Call for papers: 6th International ESPRit Conference
Conflict in the Periodical Press
6th International Conference of the European Society for Periodical Research
28-30 June 2017
IULM (International University of Languages and Media), Milan
Conflict is at the core of periodical publishing. Disputes constructed and played out on the periodical stage have been periodical themselves, recurring, though under different names and formats, in different periods from the eighteenth-century to the present day. There is often an inherently militant aspect to the promulgation of ideologies in the periodical press. However, the spectacularization of conflict accompanying recent events – the in/out rhetoric of Brexit reporting and the representation of some policies on immigration, for instance – has made this key feature of the periodical press particularly visible and urgent. The 2017 ESPRit Conference seeks to explore from interdisciplinary perspectives (literary, linguistic, historical, political, sociological, etc.) how the periodical press mediates and remediates conflicts, including how verbal and visual devices on the periodicals’ pages enact conflict. ESPRit encourages proposals that speak both within and across local, regional and national boundaries and especially those that are able to offer a comparative perspective. We also encourage proposals that examine the full range of periodical culture, that is, all types of periodical publication, including newspapers and specialist magazines, and all aspects of the periodical as an object of study, including design and backroom production.
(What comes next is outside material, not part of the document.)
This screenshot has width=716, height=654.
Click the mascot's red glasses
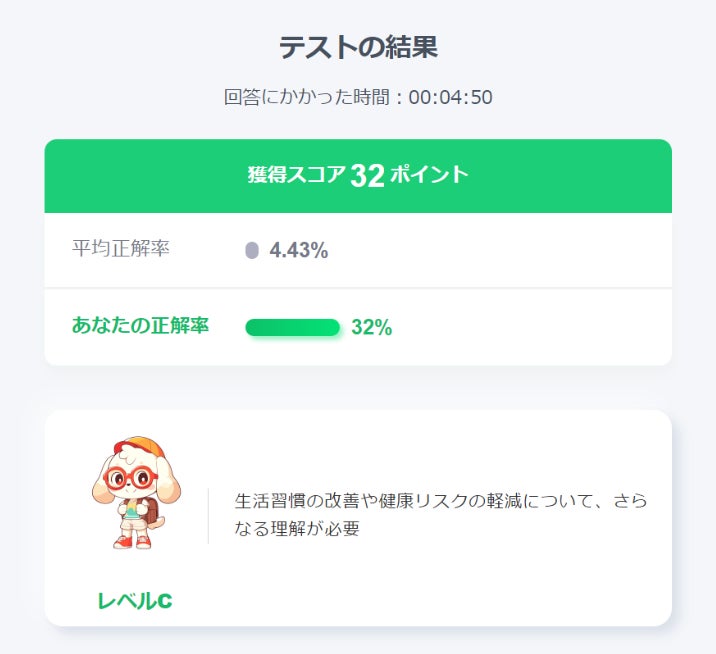tap(130, 479)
Proposals are invited that deal with, but are not limited to, the following topics:
- Staging conflicts: mediating political, cultural, aesthetic, social, moral disputes
- Visual rhetoric of conflict: e.g., use of black and white, contrasting colours, positive and negative pictures, captions, vectors in the page layout, etc.
- The grammar of conflict: e.g., use in different periods of verbal rhetoric such as refutation, climax/anticlimax, irony, dos and don’ts, etc.
- The performance of conflict in periodicals: manifestos, monographic issues, provocations and replies.
- Dictating socio-cultural agendas: factions and fashions.
- Cultural values and generational conflict.
- Militancy, mediation and re-mediation.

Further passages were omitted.